Compared to TTB, FDA will be more operational during the shutdown. Generally, FDA is continuing operations to the extent permitted by law. FDA is continuing specific activities within the scope of its user fee-funded programs, including those for prescription drugs, generic drugs, biosimilars, medical devices, animal drugs and tobacco products. FDA will also continue vital activities to respond to emergencies, manage high-risk recalls, pursue criminal enforcement work and civil investigations related to imminent threats to human health or life, review import entries to determine potential risks to health, and respond to other critical public health issues, as appropriate. FDA will also continue to address existing critical public health challenges, including drug shortages, and outbreaks related to foodborne illness and infectious diseases. Routine safety inspections and establishment inspections, however, are halted (although FDA may still inspect facilities when FDA believes there is an imminent public health threat).

With respect to effects on the Center for Tobacco Products (CTP), many of CTP’s activities are expected to continue through the shutdown, including overseeing requirements under the Tobacco Control Act related to the manufacturing, distribution, and marketing of tobacco products. FDA’s shutdown plans have about 58% of staff remaining active, with approximately 42% furloughed. The staff shortage will inevitably lead to delays in responding to inquiries and meeting requests and reviewing submissions.

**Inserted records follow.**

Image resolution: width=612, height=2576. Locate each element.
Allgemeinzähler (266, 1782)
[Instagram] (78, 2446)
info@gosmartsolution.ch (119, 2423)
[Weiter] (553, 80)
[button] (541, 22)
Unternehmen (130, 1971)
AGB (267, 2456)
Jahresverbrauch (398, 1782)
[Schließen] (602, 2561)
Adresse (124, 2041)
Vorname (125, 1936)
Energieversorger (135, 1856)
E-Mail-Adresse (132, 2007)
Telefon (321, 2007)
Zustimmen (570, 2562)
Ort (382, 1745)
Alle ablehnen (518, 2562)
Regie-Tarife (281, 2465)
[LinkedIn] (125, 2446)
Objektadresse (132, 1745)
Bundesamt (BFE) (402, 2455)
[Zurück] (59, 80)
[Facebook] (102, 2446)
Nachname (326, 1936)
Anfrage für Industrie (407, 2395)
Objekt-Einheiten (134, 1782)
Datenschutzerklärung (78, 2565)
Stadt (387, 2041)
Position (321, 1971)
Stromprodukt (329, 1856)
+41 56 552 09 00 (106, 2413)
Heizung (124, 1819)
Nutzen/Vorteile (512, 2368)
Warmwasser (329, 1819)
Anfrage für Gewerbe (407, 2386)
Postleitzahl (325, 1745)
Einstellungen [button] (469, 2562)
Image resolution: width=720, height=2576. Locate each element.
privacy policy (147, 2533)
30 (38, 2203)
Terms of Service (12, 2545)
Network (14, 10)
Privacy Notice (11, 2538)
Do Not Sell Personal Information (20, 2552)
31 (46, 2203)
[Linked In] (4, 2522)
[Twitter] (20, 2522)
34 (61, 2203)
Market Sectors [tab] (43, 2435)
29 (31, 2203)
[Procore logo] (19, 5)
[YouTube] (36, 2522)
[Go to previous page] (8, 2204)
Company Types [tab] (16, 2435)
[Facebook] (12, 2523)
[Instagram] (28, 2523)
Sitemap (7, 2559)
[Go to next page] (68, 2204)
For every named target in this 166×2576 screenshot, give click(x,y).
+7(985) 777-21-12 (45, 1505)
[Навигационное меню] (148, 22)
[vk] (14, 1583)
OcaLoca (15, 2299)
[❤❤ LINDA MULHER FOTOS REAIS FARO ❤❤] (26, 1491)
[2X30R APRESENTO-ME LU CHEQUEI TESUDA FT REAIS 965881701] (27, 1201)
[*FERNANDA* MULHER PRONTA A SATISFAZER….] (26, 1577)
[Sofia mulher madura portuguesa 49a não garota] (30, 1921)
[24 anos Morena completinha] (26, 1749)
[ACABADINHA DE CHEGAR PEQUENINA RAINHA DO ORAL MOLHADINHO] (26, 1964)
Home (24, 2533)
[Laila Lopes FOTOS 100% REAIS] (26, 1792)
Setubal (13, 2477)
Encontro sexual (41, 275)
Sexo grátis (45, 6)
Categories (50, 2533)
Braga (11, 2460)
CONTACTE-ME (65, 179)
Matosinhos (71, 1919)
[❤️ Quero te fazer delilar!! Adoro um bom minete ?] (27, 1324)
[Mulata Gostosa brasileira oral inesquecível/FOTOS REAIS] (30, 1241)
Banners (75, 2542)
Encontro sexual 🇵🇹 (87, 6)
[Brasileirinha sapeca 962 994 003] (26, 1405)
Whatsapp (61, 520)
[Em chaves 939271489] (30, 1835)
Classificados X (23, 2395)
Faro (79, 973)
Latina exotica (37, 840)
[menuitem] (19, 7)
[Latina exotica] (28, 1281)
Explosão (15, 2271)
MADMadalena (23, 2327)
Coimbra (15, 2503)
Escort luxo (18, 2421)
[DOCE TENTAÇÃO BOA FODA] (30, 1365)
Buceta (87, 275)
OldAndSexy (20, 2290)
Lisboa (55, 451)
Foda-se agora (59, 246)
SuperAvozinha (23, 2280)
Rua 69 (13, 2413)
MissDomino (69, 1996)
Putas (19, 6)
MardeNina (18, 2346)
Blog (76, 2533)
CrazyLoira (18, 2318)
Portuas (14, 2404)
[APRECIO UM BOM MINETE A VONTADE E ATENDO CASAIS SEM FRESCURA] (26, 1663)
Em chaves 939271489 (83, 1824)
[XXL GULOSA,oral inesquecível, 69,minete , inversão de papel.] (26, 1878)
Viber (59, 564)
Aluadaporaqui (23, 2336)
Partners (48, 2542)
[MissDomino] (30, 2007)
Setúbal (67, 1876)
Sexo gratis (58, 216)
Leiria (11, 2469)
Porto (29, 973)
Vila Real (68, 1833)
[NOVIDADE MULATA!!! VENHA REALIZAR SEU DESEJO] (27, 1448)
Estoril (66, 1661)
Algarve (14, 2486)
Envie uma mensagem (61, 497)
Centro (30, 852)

FDA will continue to support activities funded by carryover user fee balances; however, during the lapse period, the FDA will not have legal authority to accept user fees assessed for fiscal year 2018 until an appropriation for the FDA is enacted. This means that FDA will not be able to accept any regulatory submissions for FY2018 that require a fee payment and that are submitted during the lapse period. Historically, as user fee money dries up, FDA has shifted funds around to try to better monitor existing products rather than to work on new product applications and premarket review. However, because this is a dynamic situation, FDA activities are subject to change, particularly if carry-over funds deplete, or pursuant to actions by Congress and the Administration.